## Your objective
Where does the word "computer" appear in the entries below? Copy each line that holds it.

----

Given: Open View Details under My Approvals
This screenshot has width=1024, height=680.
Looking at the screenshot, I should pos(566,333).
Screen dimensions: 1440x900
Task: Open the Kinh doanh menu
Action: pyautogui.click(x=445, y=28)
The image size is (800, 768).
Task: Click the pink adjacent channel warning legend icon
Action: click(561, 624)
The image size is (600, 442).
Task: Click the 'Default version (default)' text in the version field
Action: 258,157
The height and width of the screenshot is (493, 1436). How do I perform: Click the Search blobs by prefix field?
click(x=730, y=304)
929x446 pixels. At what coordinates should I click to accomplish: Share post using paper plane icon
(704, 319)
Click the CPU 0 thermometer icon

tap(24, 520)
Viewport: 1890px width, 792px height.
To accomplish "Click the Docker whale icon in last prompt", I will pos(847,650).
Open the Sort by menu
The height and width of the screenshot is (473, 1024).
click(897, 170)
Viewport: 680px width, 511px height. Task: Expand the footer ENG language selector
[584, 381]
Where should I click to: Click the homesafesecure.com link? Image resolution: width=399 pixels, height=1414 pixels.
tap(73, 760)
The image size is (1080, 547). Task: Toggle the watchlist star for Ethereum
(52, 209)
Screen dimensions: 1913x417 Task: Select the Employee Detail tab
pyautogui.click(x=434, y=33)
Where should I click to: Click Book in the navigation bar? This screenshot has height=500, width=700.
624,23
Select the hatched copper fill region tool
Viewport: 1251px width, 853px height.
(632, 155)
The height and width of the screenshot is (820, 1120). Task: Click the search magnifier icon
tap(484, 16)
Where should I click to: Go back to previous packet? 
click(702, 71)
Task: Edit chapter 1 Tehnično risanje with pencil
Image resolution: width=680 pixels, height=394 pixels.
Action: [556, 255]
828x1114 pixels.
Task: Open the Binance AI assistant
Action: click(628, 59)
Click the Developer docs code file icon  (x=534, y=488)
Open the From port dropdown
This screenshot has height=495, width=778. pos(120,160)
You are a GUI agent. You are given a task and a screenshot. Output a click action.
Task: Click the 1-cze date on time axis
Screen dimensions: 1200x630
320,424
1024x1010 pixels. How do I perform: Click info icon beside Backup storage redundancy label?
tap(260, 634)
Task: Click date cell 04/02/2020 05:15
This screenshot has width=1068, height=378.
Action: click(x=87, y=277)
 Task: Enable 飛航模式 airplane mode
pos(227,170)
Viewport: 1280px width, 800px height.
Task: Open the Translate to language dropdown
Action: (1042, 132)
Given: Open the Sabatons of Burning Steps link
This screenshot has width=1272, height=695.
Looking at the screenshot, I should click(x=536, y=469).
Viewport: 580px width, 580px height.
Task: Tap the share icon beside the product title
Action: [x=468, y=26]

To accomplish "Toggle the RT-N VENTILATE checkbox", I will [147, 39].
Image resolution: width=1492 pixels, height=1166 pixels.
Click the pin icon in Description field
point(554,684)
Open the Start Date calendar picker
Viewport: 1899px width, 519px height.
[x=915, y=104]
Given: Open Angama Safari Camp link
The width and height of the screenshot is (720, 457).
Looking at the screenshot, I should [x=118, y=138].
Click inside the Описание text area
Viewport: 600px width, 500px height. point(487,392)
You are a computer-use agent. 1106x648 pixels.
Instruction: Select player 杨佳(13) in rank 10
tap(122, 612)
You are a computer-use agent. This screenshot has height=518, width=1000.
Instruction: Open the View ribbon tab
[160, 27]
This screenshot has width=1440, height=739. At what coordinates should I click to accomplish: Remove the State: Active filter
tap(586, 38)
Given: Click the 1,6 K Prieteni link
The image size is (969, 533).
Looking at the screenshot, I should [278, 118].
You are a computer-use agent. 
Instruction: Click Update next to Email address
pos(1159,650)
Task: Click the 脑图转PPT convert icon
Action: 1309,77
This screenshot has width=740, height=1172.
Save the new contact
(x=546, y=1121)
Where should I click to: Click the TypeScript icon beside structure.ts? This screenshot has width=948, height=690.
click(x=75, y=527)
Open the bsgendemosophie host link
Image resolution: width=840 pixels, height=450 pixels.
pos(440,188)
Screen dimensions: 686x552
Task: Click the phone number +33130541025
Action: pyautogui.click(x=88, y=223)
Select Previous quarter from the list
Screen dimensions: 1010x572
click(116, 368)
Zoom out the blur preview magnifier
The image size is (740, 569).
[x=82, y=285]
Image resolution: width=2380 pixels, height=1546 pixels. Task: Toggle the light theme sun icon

----

## Solution
You are a computer-use agent. 1106x648 pixels.
You are a computer-use agent. This screenshot has height=518, width=1000.
You are a computer-use agent. 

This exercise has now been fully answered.